THE EXERCISE: Rewrite the data lines between the line containing "close (1073, 635)" and the line containing "Wholesale Witchcraft (66, 1888)", inclusive, keeping the requests. In the answers, scale every coordinate by 0.35 and round to whole numbers, with halves rounding up.

Entries from a dataset
########################################

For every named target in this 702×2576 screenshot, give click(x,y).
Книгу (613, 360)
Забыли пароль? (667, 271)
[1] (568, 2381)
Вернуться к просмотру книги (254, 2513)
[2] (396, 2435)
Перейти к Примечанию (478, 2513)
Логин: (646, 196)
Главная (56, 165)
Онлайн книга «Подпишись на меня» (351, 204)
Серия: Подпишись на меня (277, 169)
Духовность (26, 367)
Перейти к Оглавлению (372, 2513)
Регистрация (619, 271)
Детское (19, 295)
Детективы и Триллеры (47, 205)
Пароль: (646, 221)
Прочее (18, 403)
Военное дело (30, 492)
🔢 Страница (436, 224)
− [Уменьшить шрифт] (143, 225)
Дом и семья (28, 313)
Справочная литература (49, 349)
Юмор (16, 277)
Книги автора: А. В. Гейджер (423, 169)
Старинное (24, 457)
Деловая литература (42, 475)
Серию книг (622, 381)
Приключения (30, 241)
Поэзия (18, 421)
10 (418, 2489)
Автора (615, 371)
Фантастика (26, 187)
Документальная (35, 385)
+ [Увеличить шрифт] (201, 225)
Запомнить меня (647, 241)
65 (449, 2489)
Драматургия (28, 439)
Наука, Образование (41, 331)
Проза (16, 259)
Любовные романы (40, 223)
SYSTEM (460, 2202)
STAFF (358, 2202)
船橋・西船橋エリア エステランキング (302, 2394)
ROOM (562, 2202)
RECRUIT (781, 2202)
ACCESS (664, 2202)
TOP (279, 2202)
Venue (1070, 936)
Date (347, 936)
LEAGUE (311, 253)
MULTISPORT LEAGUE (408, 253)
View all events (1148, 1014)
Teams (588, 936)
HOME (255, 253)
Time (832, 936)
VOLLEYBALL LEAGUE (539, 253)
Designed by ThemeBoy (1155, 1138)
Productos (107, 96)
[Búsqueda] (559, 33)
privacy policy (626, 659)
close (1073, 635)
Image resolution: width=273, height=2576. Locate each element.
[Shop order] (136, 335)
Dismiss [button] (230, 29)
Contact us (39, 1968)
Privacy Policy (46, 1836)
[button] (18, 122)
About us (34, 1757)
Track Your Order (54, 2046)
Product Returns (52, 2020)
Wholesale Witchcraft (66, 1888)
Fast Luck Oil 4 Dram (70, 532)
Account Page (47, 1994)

########################################

EXERCISE SOLUTION:
close (376, 222)
Image resolution: width=273, height=2576. Locate each element.
[Shop order] (48, 117)
Dismiss [button] (81, 10)
Contact us (14, 689)
Privacy Policy (16, 643)
[button] (6, 43)
About us (12, 615)
Track Your Order (19, 716)
Product Returns (18, 707)
Wholesale Witchcraft (23, 661)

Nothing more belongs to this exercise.